L’Isis ha abbattuto le barriere del jihad, aprendo le proprie porte a tutti indipendentemente dalla provenienza e dalla religione di nascita (ampia è infatti la presenza di convertiti) e rendendone la militanza ben più semplice. L’Isis si caratterizza non soltanto per un modus operandi fluido e contestualizzato, ma anche per un’ampia differenziazione dei suoi uomini che possono essere jihadisti attivi nelle zone di guerra così come personaggi che si sono auto-addestrati, magari sul web, senza aver mai visto un campo di addestramento.
Il concetto di “lupo solitario”
Attenzione poi a non cadere nella trappola del ritenere l’attacco del London Bridge (piuttosto che altri più datati come quelli del Mercatino di Natale a Berlino nel 2016 o quello del 14 luglio 2016 a Nizza) come azioni perpetrate da “lupi solitari”, nel senso di soggetti estranei a reti estremiste.
L’autore dell’attacco di Londra, identificato come il ventottenne di origine pakistana Usman Khan, era già noto alle autorità britanniche in quanto arrestato nel 2010 assieme ad altri otto membri di una cellula islamista che aveva pianificato attentati in suolo britannico. Tra gli obiettivi del gruppo l’ambasciata statunitense a Londra, due rabbini, il decano della chiesa di St. Paul e Boris Johnson.
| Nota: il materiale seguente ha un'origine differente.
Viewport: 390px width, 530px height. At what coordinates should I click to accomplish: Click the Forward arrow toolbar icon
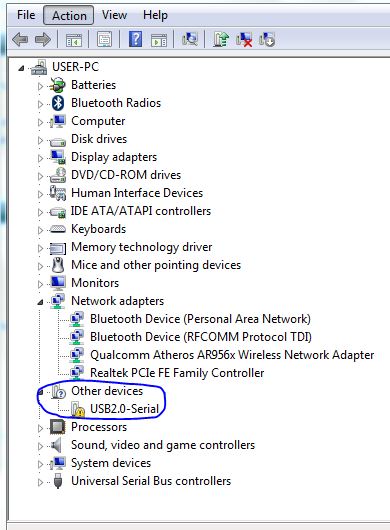pos(43,40)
Tra il 2008 e il 2009 Khan era inoltre risultato attivo come membro del gruppo al-Muhajiroun.
Del resto nemmeno Anis Amri e Lahouaiej-Bouhlel erano risultati veri e propri “lupi solitari”, ma erano in qualche modo introdotti in ambienti islamisti radicali; se il primo aveva infatti frequentato estremisti nelle carceri italiane e altri appartenenti alla rete di Abu Walaa in Germania, il secondo aveva intrapreso un rapido processo di radicalizzazione per mano di un jihadista algerino.
Il cosiddetto “lupo solitario” cessa di essere “solo” nel momento in cui entra in contatto con altri individui che contribuiscono al suo percorso di radicalizzazione o addirittura all’operazione stessa; un aspetto che rientra nel più ampio e già discusso fenomeno del jihadismo “de-centralizzato” dell’Isis. Trattasi dell’attivazione di individui già in possesso di un potenziale “seme radicalizzante” (non necessariamente religioso, ma strumentalmente utile), divenuti target di quella propaganda che li spinge poi all’azione.
Una propaganda multi-canale e multi-forme nonché principale mezzo attraverso il quale il jihadismo odierno riesce a trovare sempre nuovi adepti pronti a colpire, senza doversi interfacciare con vecchi schemi legati ad arruolamento e addestramento. I legami oggi possono essere anche solo virtuali in un mondo dove del resto ci si muove sempre di più tramite web, ma le connessioni ci sono, seppur de-strutturate. Il concetto di “lupo-solitario” risulta inappropriato in quanto trattasi di individui non sganciati da una rete radicalizzante e ampiamente riconosciuti come martiri dalla stessa organizzazione jihadista. Siamo dunque di fronte a un jihad dinamico, destrutturato con modus operandi e mezzi strumentali adattabili al singolo caso ma interno a un meccanismo innovativo e ben collaudato dall’Isis.